Truth and Jury Nullification
Jurors in Texas must swear that they "will a true verdict render according to the law and the evidence."
My Guest Blogger maintains that a nullification verdict is not "a true verdict according to the law and the evidence," insisting that "true" in the context means "Guilty if he's guilty and not guilty if he's not."
He is wrong.
Around these parts (Defending People) we talk about "legal guilt" and "factual guilt." "Legally guilty" means "found guilty beyond a reasonable doubt after a trial or a guilty plea." "Factually guilty" means "he did a bad thing."
If GB means to say "The jury must find the accused legally guilty if he's factually guilty and not legally guilty if he's not factually guilty," (the only non-tautological meaning that I can see for his statement) then he's flat-out wrong. There are lots of situations in which a person is factually guilty must be found not legally guilty.
For example, where the government has accused him of some other bad thing than the bad thing he did.
Or where he did the bad thing he's accused of, but the government hasn't proven its case beyond a reasonable doubt.

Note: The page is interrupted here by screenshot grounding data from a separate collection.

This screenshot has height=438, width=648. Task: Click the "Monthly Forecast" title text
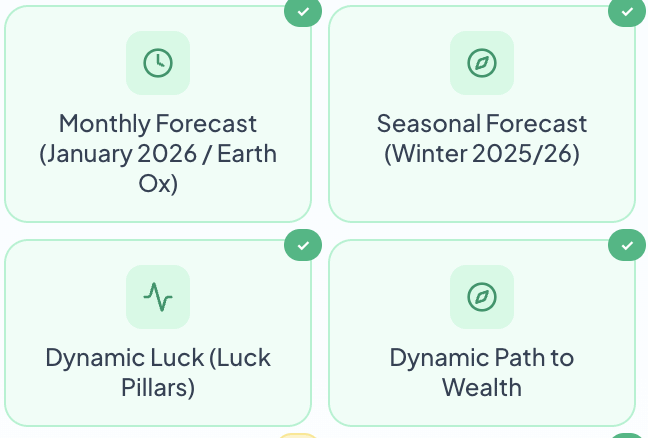pos(158,124)
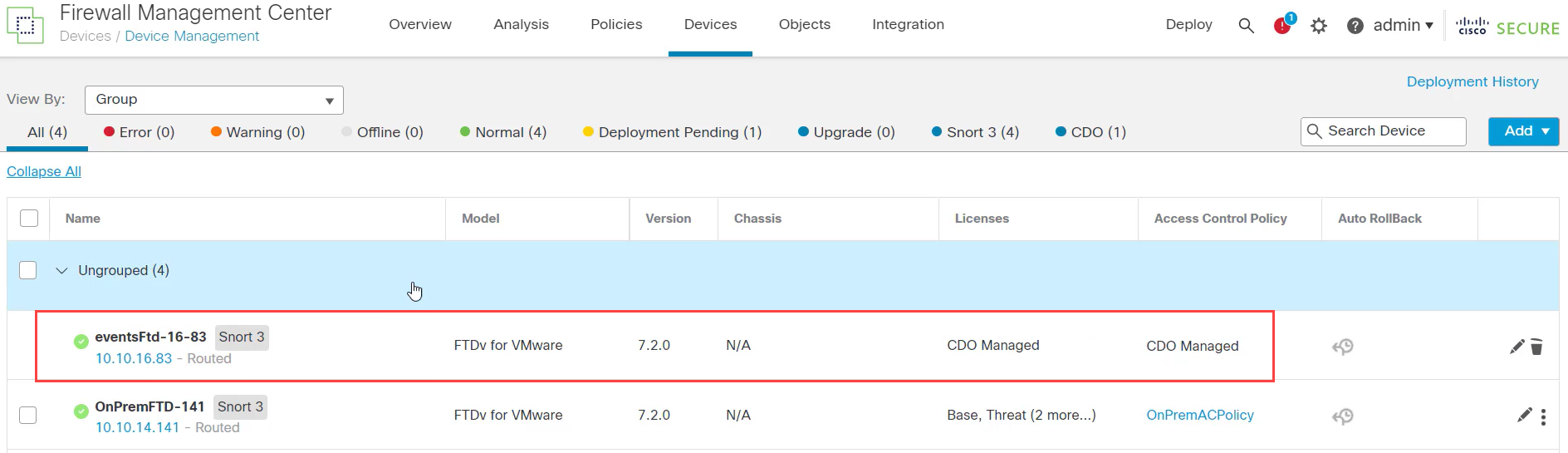1568x453 pixels.
Task: Delete eventsFtd-16-83 using trash icon
Action: [x=1536, y=347]
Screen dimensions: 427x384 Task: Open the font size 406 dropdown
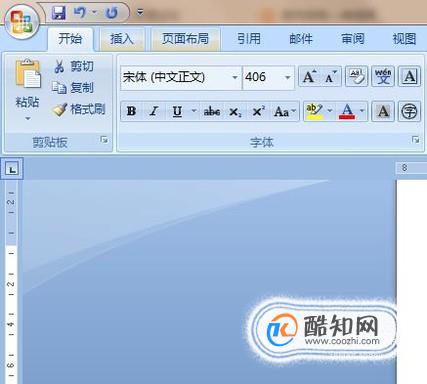287,77
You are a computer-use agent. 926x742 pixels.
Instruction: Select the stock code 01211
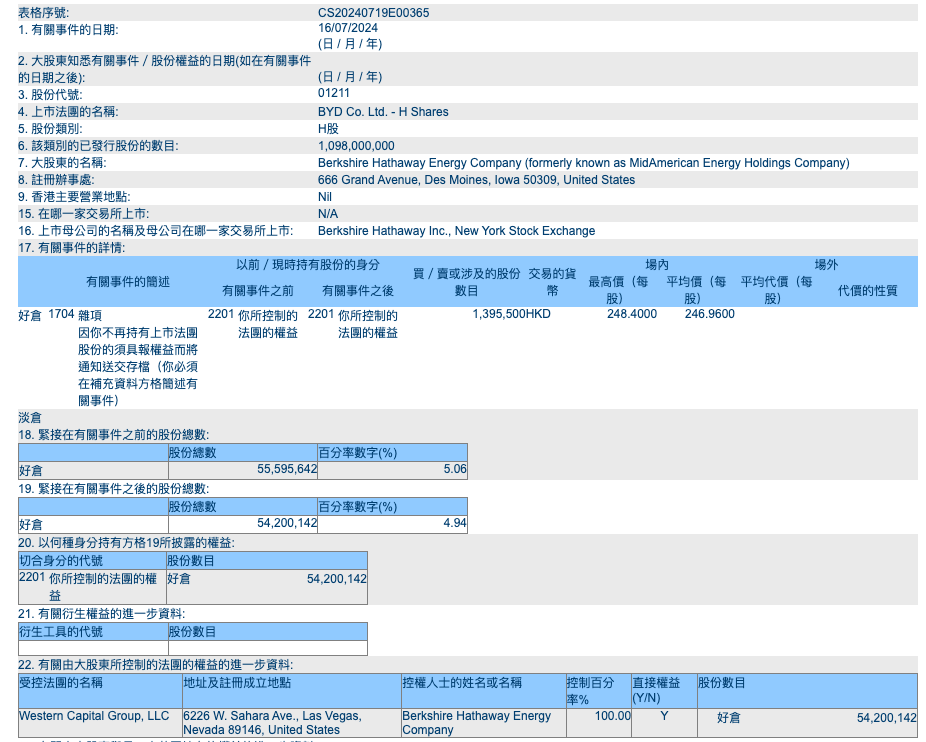[x=334, y=93]
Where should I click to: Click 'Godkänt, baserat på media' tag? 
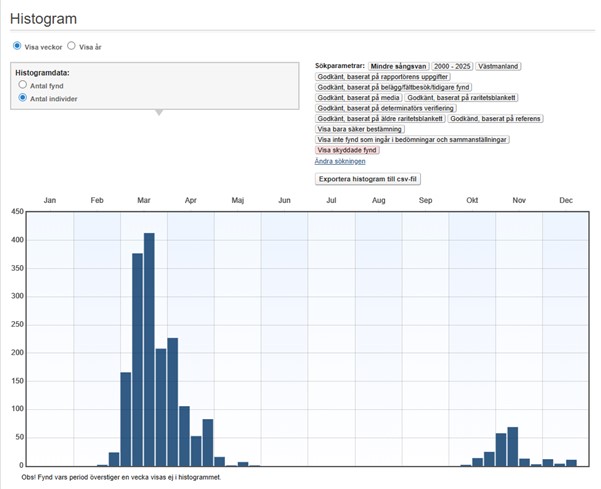(x=357, y=98)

Or where (in Texas) the government has proven its case beyond a reasonable doubt but the jury is required by Article 38.23 to disregard some of the government's evidence because the jury has a reasonable doubt about whether the government violated the law when it obtained the evidence.
Whether GB likes it or not, jury nullification is a part of our law. (Why it has historically been is a discussion for a smarter blogger [like Clay Conrad]. Why it should always be and, as long as we have juries, will always be, is a discussion for another post.) By definition the judge can't instruct away jury nullification.
Because jury nullification is part of the law, a jury that follows its conscience and acquits a person in the teeth of the government's evidence and the court's instructions is rendering a verdict according to the law; it is true in the same sense that, and no less true than, the 38.23 acquittal is true.